Das Taj Mahal zählt zweifelsohne zu den berühmtesten
Monumenten, die die Menschheit bis heute hervorgebracht hat. Da gibt es wohl
keine zwei Meinungen. Nicht zuletzt der Status als UNESCO-Weltkulturerbe
bestätigt das. Der riesige Marmor-Palast mit seinen wundervoll angerichteten
Gärten in Agra (Uttar Pradesh) lockt seit Jahrhunderten riesige (hauptsächlich
indische) Touristenscharen an und verzaubert diese mit seiner Aura von
Tausendundeiner Nacht.
Vor wenigen Tagen durfte ich eines der größten To-Do’s von
meiner endlosen Liste streichen und habe mich auf den Weg nach Agra gemacht. In
der Nachbetrachtung stellt sich mir und meiner begleitenden Herzdame Sarah vor
allem eine eigenartige Frage: Wer oder was war hier eigentlich die Attraktion? Das
einst von Großmogul Shah Jahan zu Ehren seiner verstorbenen Frau, Mumtaz Mahal,
errichtete Weltkulturerbe oder die zwei europäischen Touristen, von denen der
eine sein Cap so provokant rückwärts trägt? Eine klare Antwort auf diese Frage
erscheint schwerer als gedacht/erhofft. Nach Fotomotiven steht es
wahrscheinlich Unentschieden.
Nachdem wir das erste Tor auf dem Weg zum Taj Mahal passiert hatten, drehte sich unverzüglich die allgemeine Aufmerksamkeit der Besucher - also auch abseits von Verkäufern und ultimativ exklusiven Taj Mahal Guides - eigentlich nur noch um uns. Bis zu einem gewissen Grad war das vielleiecht ja zu erwarten, aber die tatsächlichen Ausmaße überstiegen jegliche Vorstellungskraft.
Die ersten Fotos sind noch ganz lustig. Zugegeben: So ein bisschen Backtreetboy-Feeling genießen
wir doch alle mal ganz gern. Die nächsten zehn Fotos sind es vielleicht auch
noch – aber jedem, der über eine gesunde Egozentrik verfügt, wird das ständige Fotografieren
relativ zügig zu viel. Jede erneute Zusage auf "only one photo"

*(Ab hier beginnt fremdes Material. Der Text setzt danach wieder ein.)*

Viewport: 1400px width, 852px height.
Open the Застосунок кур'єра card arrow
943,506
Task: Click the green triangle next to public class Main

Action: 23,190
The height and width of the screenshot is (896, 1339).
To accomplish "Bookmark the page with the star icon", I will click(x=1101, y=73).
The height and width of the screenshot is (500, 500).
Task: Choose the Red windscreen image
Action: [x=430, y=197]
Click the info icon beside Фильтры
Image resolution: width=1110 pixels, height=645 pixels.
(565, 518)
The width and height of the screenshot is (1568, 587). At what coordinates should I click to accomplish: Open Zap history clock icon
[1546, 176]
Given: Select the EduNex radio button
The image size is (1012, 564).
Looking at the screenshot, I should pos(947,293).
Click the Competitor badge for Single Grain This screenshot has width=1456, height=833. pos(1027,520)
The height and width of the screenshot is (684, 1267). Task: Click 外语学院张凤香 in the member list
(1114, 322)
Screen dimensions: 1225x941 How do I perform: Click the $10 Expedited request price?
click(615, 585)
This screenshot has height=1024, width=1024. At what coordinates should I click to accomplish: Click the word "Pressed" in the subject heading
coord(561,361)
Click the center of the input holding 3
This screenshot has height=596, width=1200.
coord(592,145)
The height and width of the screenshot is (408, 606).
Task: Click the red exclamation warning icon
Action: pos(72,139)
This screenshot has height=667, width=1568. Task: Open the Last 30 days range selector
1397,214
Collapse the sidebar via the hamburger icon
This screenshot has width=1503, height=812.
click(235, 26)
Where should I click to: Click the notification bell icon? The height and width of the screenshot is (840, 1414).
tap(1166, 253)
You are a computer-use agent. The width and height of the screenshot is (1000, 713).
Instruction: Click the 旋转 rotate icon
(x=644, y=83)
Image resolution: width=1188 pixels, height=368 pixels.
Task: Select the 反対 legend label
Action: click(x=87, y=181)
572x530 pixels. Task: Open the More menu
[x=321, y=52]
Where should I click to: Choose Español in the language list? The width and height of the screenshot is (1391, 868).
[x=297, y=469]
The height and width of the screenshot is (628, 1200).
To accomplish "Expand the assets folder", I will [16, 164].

resultiert in einer Menschentraube, aus der dann ein Duzend weitere Inder
"only one photo" wollen. Andere fragen gar nicht erst, sondern
knipsen einfach drauf los.
„Ein bisschen Hollywood ist ja okay, aber für so viel Stress
erwarte ich dann auch den Kontoauszug aus L.A...“
Auch wenn es der indischen Mentalität eher weniger
entspricht, solche meist höflich vorgetragenen Anfragen schroff abzuweisen,
sollte man spätestens nach dem dritten Foto damit beginnen. Ansonsten verkommt
der Besuch des Meisterwerks indischer Mogul-Kultur zur wahren Hetzjagd und vom
Genuss des opulenten Mausoleums kann wahrlich keine Rede mehr sein. Dennoch
gilt auch hier: Der Ton macht die Musik! Den Eindruck von eingebildeten
Europäern, die grundsätzlich meinen, dass sie über den Dingen stehen, wollen
wir schließlich auch nicht erwecken.
Allen "eigentlich war Ich ein bisschen enttäuscht" Vorankündigungen meiner Freunde aus Delhi zum Trotz: Der Besuch des Taj Mahal war dennoch eine absolut lohnenswerte Unternehmung. Das lag zum einen nicht zuletzt daran, dass das Taj Mahal mit seiner bloßen Imposanz auf jeder Lebens-To-Do-Liste einen Top 10 Platz einnehmen sollte. Aber zum anderen auch daran, dass wir viel über die indische Mentalität lernen konnten. Denn genauso foto-begierig sich die Inder erwiesen hatten, so unverzüglich wurde von ihnen auch ein "No" auf eine Fotoanfrage hingenommen und jegliche Belästigung eingestellt. Insofern gilt für den Taj Mahal Besuch das Gleiche wie für 39879 andere Lebenslagen: Du bist deines Glückes Schmied.
Ein nützlicher Hinweis für zukünftige Besucher
Das ultimative Angebot der ultimativ aufdringlichen Guides, für nur 200 INR die endlos lange Eingangsschlange zu passieren und den sogenannten VIP-Eingang dank ihnen nutzen zu können, ist völliger Humbug. Diesen Eingang muss(!) ein Foreigner ohnehin benutzen, da man den dreifachen Preis(750 INR) (ob man das will oder nicht) bezahlt und dadurch bevorzugten Zugang erhält.